Salah ketiga yakni salah asuh. Menurut dua, ketika salag asuh, maka tabiat masyarakat Indonesia sesuai dengan asuhan. Seperti organisasi pemerintah dan politik yang sejak awal diasuh untuk mencari uang.
"Menjadi bupati bayar berapa. Diasuhnya memang gitu, klau enggak nyari duit, ya elu bodoh. Belum lagi diasuh jadi feodal, pemimpin bilang apapun diikuti. Lawan politik dizalimi, di penjara, atau egoisme, dididik, diasuh menjadi egois, kelompok kita lebih baik dari pada kelompok lain. Atau diasuh mencari jalan pintas, menyikut, menendang. Diasuh mendapat gelar banyak, tapi enggak ada ilmunya," ucap dia.
Â
Advertisement
Salah Keempat dan Lima
Salah keempat yakni salah tafsir, dan terakhir salah tata kelola.
"Nah kelima salah tata kelola, ini lebih di mengerti bangsa maju, bangsa barbar enggak kenal good goverment. Kekuasaan di satu tangan juga tidak boleh," kata dia.
Buku Pancasalah ini meski tipis namun mendapat apresiasi dari penulis sekaligus politikus Eros Djarot, mantan Menteri BUMN Dahlan Iskan, dan mantan Kepala BIPI Yudi Latif. Eros Djarot bahkan berterimakasih lantaran Laksamana Sukardi sudah menuangkan buah pemikirannya ini ke dalam buku.
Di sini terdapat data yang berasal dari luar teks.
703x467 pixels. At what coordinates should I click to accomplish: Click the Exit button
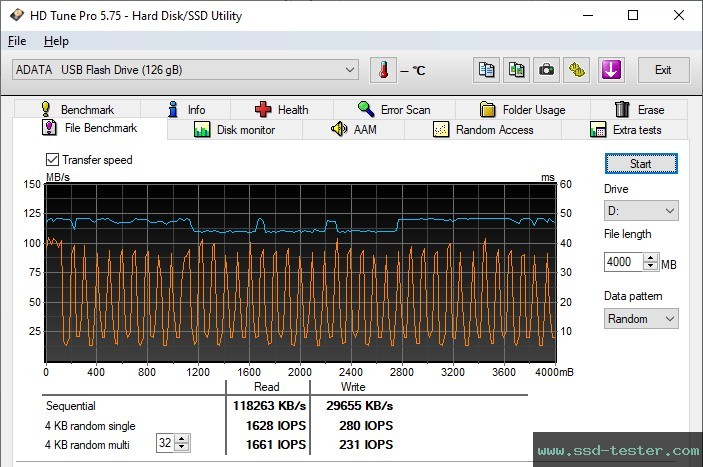662,70
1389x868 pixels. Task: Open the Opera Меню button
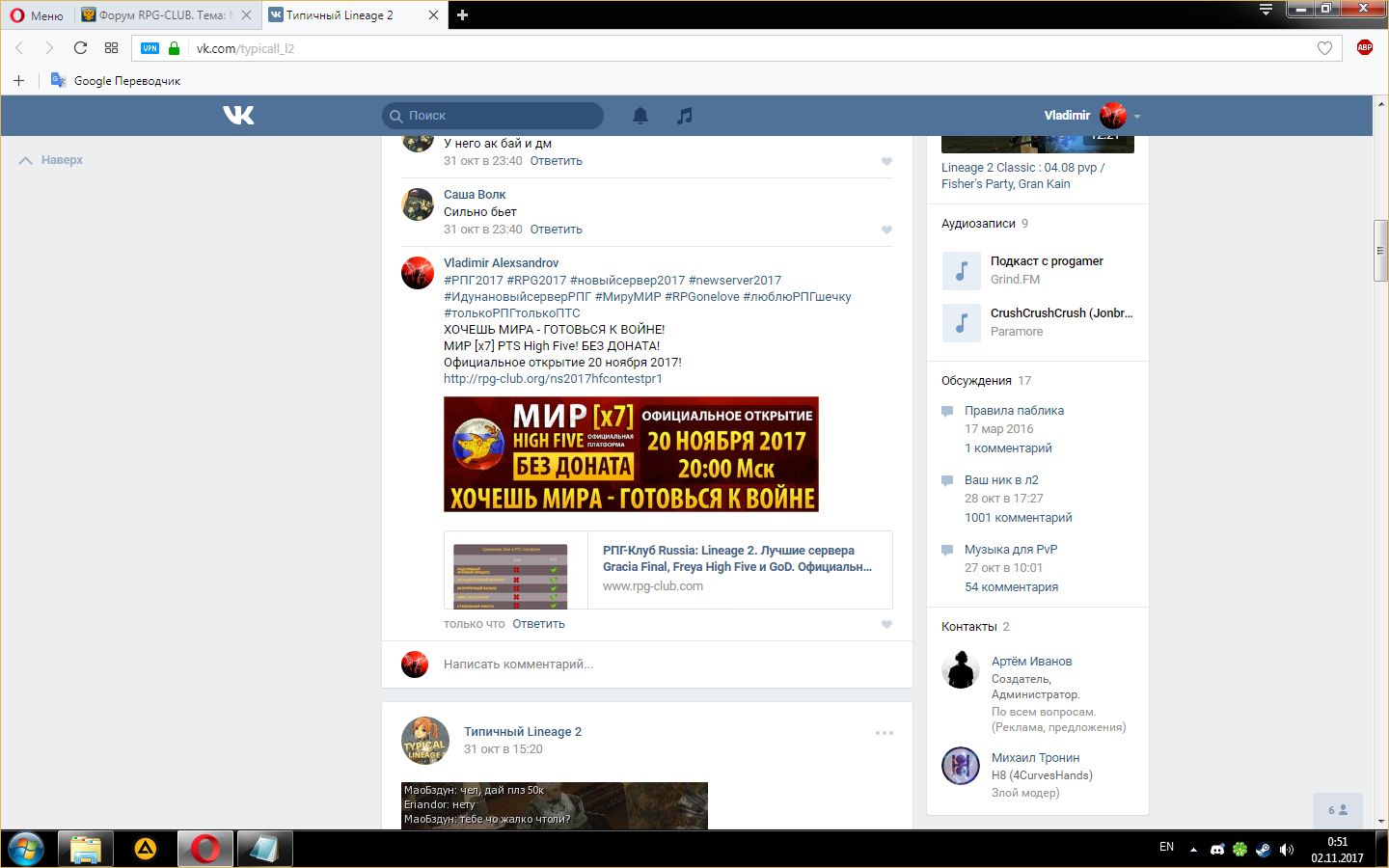click(37, 15)
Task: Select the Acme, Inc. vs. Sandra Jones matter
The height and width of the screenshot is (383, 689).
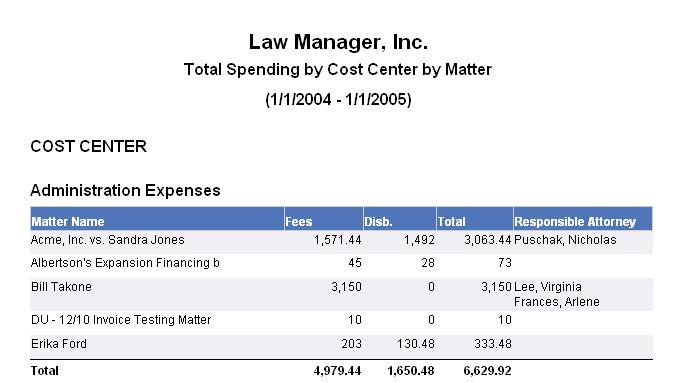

"Terimakasih Laks (Laksamana) karena sudah membuka yang salah, walaupun membukanya kalau kata orang Jawa seperti mengintip saja. Mudah-mudahan nanti dibuku yang kedua kamu buka semua. Nanti kita menulis, kita buka semua, yah," kata Eros.
Senada dengan Eros, buku tipisnya Laksmana Sukardi mendapat apresiasi dari Dahlan Iskan dan Yudi Latif. Menurut Dahlan Iskan , saat dia membaca buku ini, dia langsung paham dengan intisari buku ini.
"Para penulis mendatang, tulislah buku sedikit saja, apa maksudnya, yaitu saja, enggak usah pakai yang lain-lain, ini buku menyenangkan, ringkas, dan saya langsung paham maksudnya setelah membaca. Yang dibahas Pak Laksamana, adalah kenapa gagal menjadi macan besar dari macan kecil, intinya kenapa sih gagal?," ucap Dahlan.
"Ini memanb tipis, tapi membuka kotak pandora pembangunan-pembangunan di Indonesia," kata Yudi Latif.